*Your objective*
Below is a listing with pictures in it. Copy it exactly without them.
--- Data provided Enclosed Below ---
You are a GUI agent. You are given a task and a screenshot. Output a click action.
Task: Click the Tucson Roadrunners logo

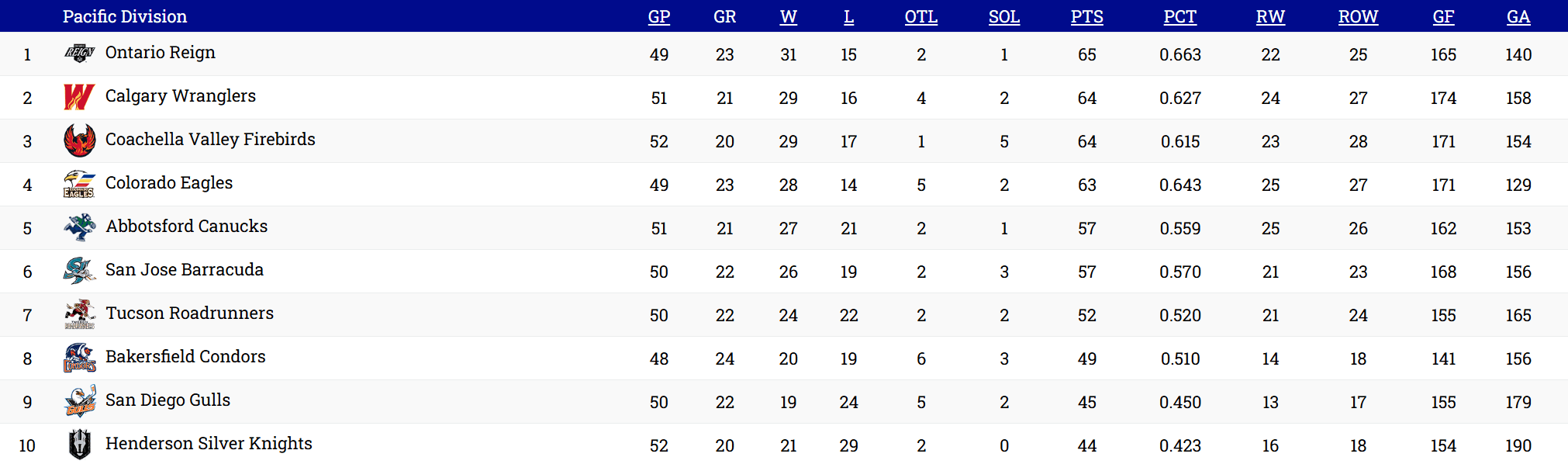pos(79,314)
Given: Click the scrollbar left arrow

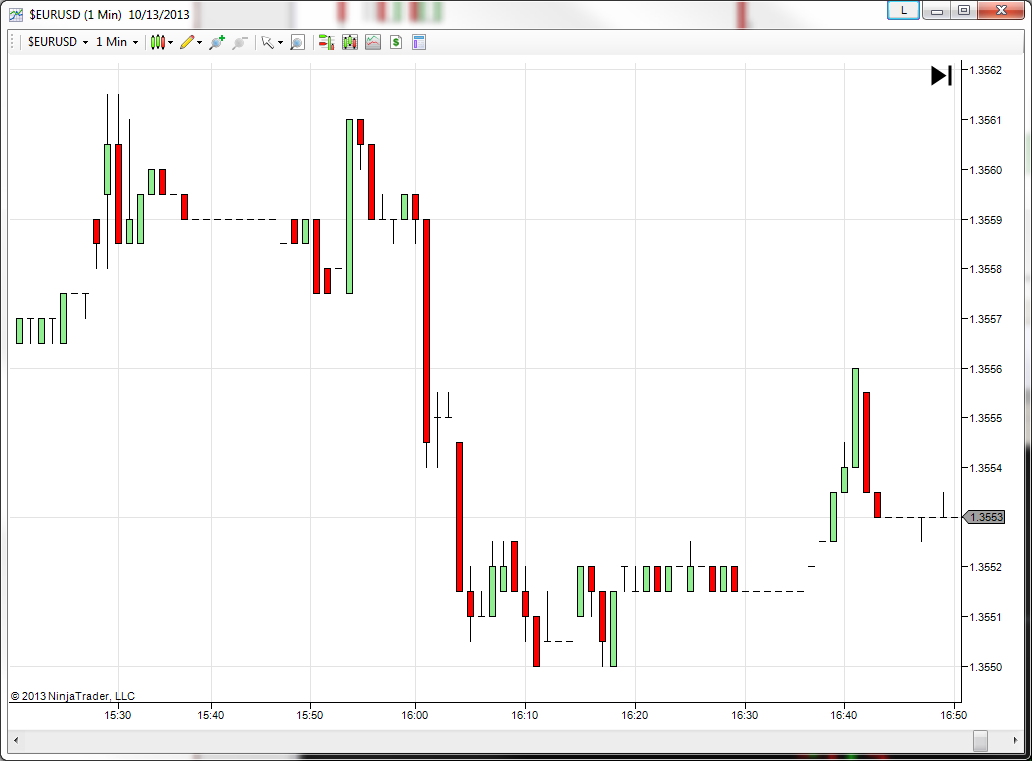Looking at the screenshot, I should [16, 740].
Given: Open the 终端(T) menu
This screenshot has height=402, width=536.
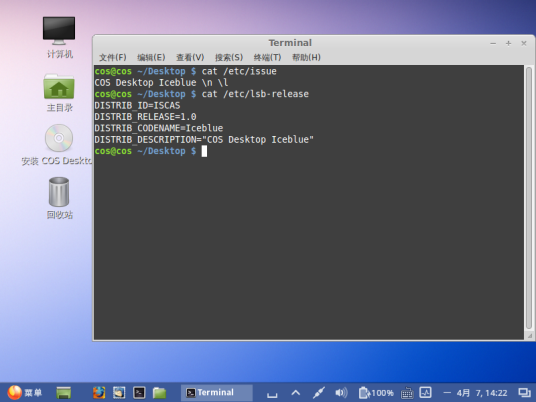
--- End of Enclosed Data provided ---
*Exercise solution*
You are a GUI agent. You are given a task and a screenshot. Output a click action.
Task: Click the Tucson Roadrunners logo

pos(79,314)
Given: Click the scrollbar left arrow

Looking at the screenshot, I should [16, 740].
Given: Open the 终端(T) menu
This screenshot has height=402, width=536.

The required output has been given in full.